Collection entries
--*--
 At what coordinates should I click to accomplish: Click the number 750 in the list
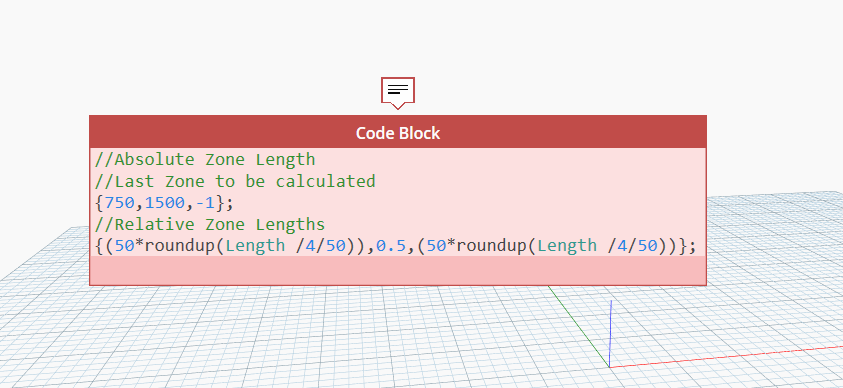119,203
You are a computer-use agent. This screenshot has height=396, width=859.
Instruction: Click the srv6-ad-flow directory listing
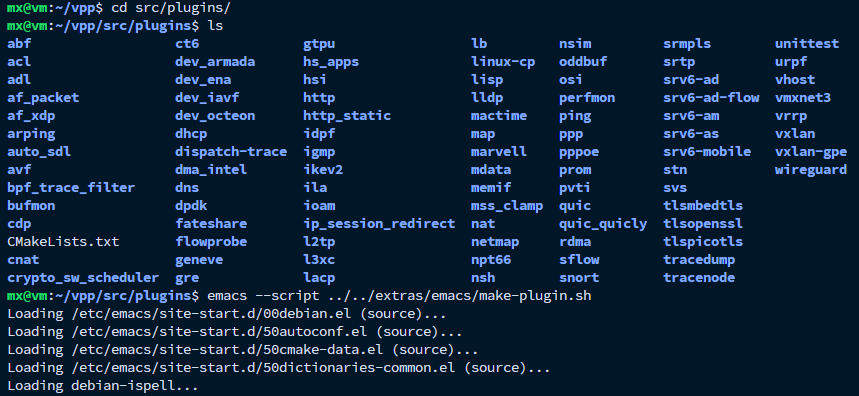pyautogui.click(x=711, y=97)
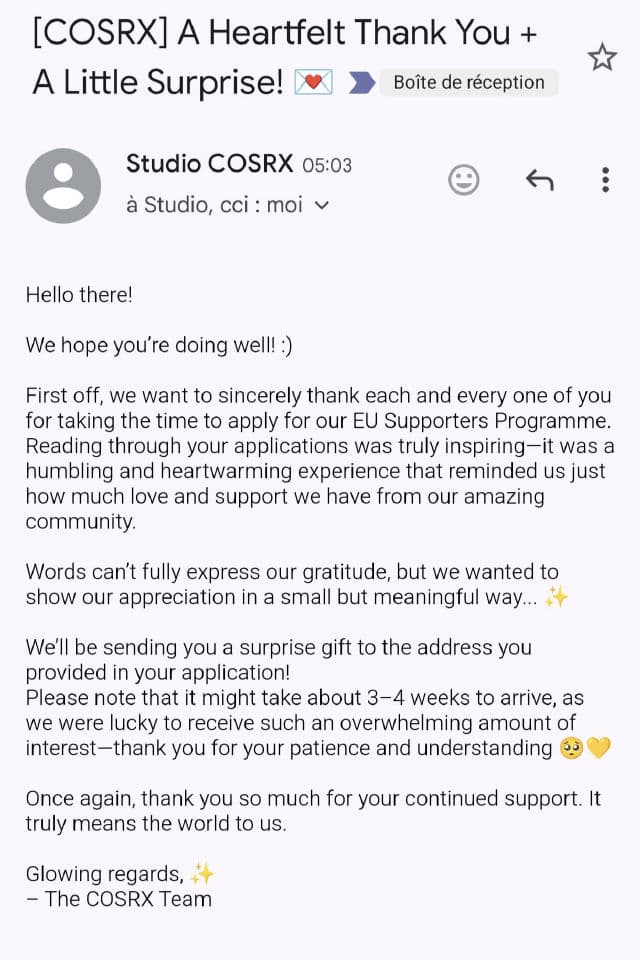Tap the yellow heart emoji
This screenshot has width=640, height=960.
pyautogui.click(x=598, y=748)
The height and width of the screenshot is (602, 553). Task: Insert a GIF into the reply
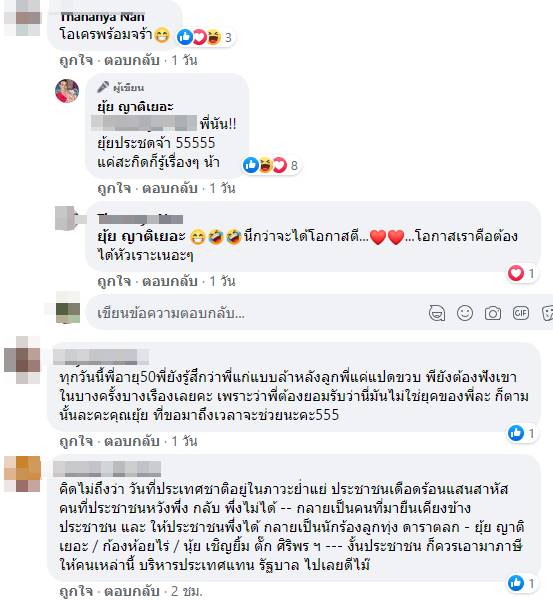click(x=521, y=313)
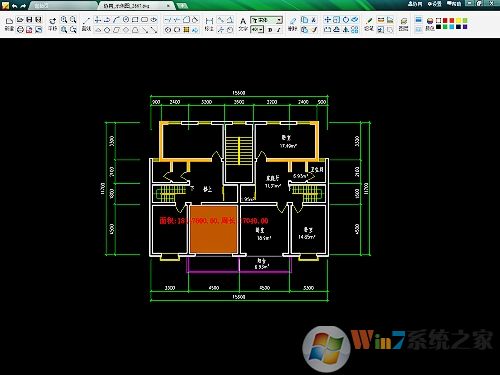Switch to the first inactive tab
This screenshot has width=500, height=375.
(x=62, y=6)
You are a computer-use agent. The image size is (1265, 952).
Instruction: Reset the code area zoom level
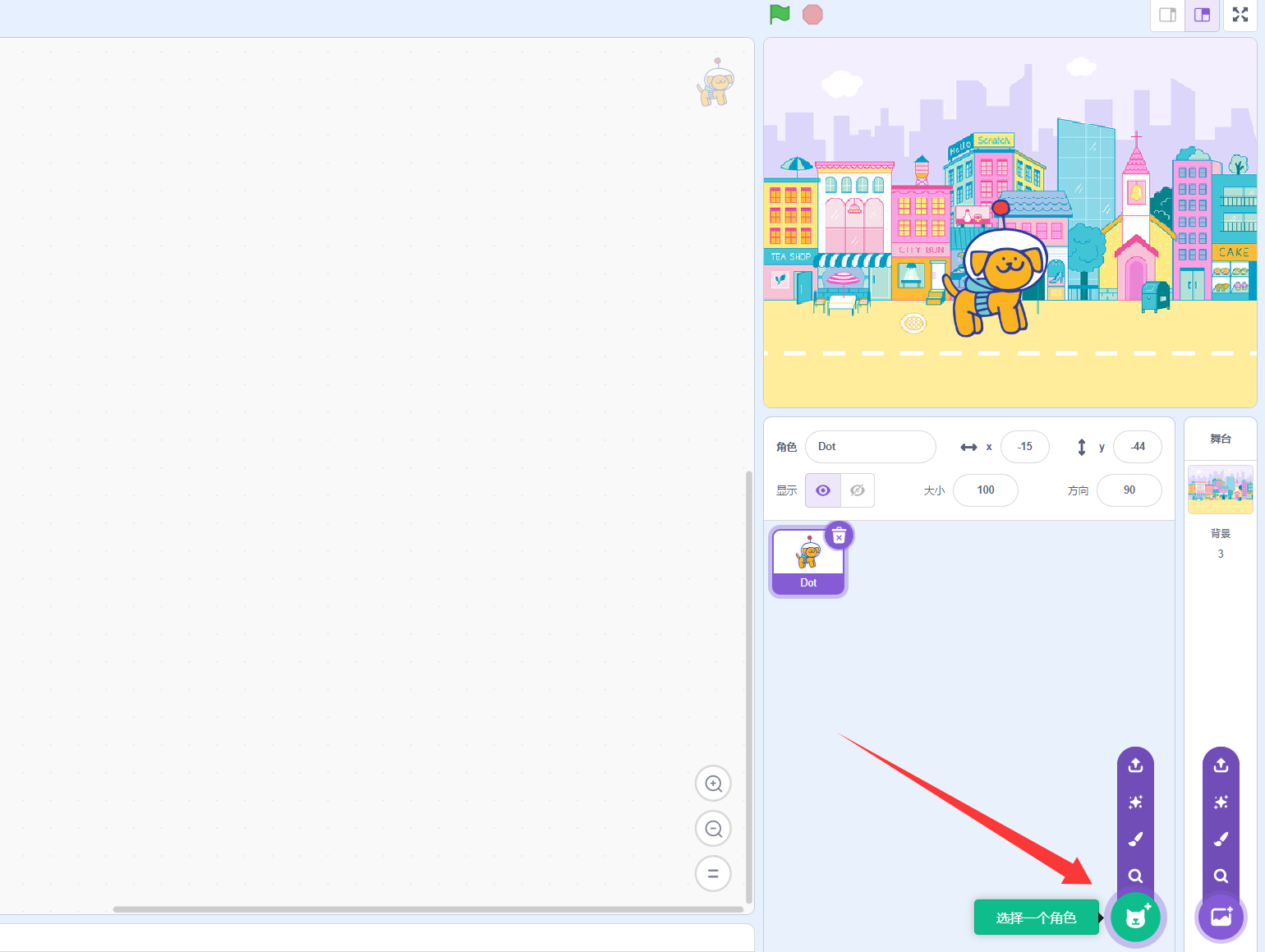[x=712, y=873]
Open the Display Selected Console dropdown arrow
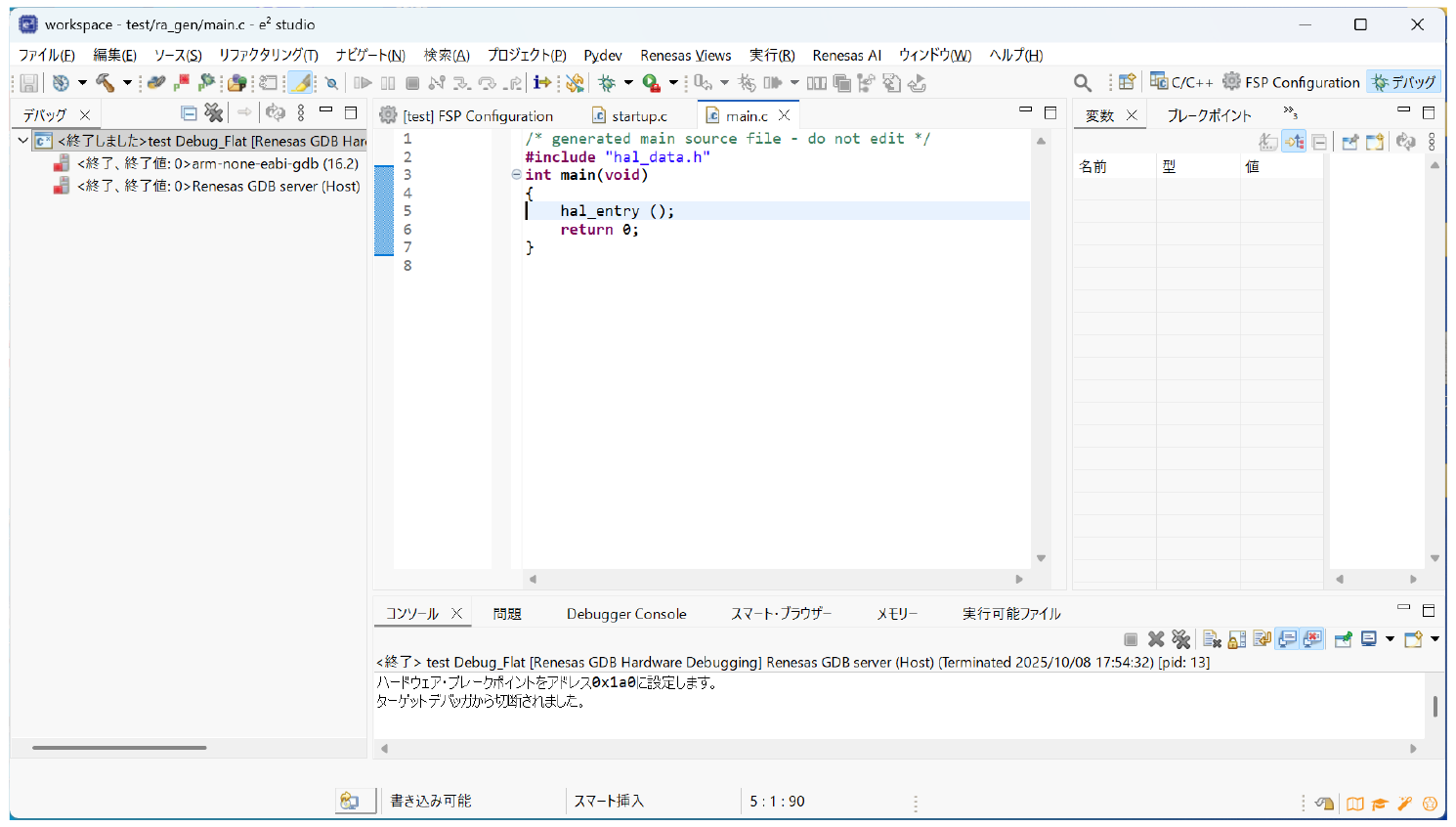 1390,639
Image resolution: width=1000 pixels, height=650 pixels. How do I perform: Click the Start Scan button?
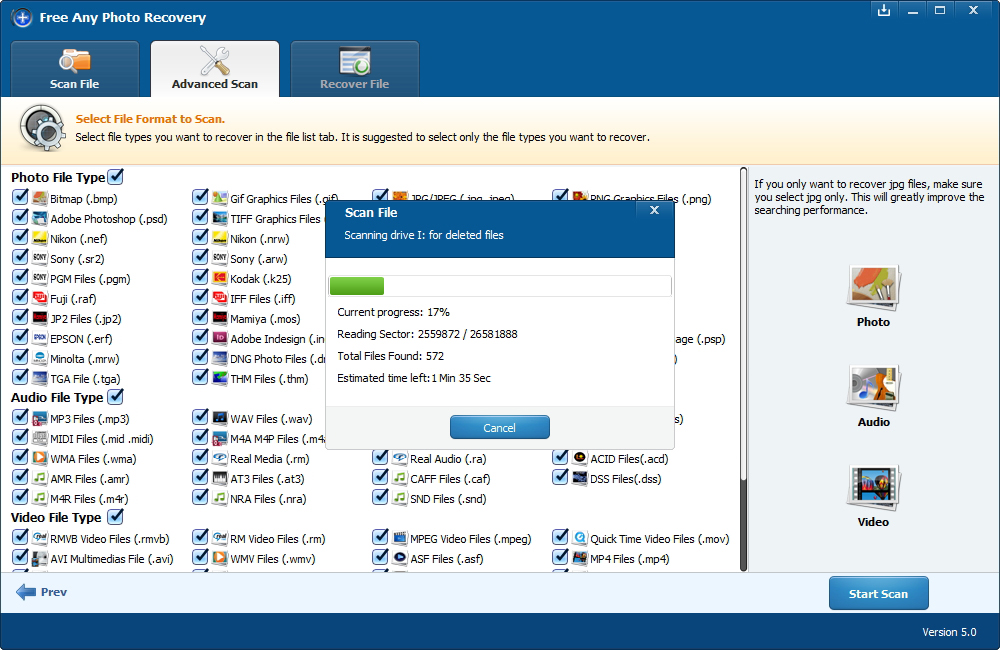pyautogui.click(x=878, y=593)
--*--
Work required:
Could you print all the entries exactly as they stand, with the pictures left out?

Final answer:
 At what coordinates should I click to accomplish: Click the number 750 in the list
119,203
You are a computer-use agent. This screenshot has height=396, width=859.
Instruction: Click the srv6-ad-flow directory listing
pyautogui.click(x=711, y=97)
Tap the yellow heart emoji
This screenshot has width=640, height=960.
pyautogui.click(x=598, y=748)
The height and width of the screenshot is (602, 553). Task: Insert a GIF into the reply
click(x=521, y=313)
Switch to the first inactive tab
This screenshot has width=500, height=375.
(x=62, y=6)
You are a computer-use agent. The image size is (1265, 952).
Instruction: Reset the code area zoom level
[x=712, y=873]
Open the Display Selected Console dropdown arrow
 1390,639
Image resolution: width=1000 pixels, height=650 pixels. How do I perform: Click the Start Scan button?
pyautogui.click(x=878, y=593)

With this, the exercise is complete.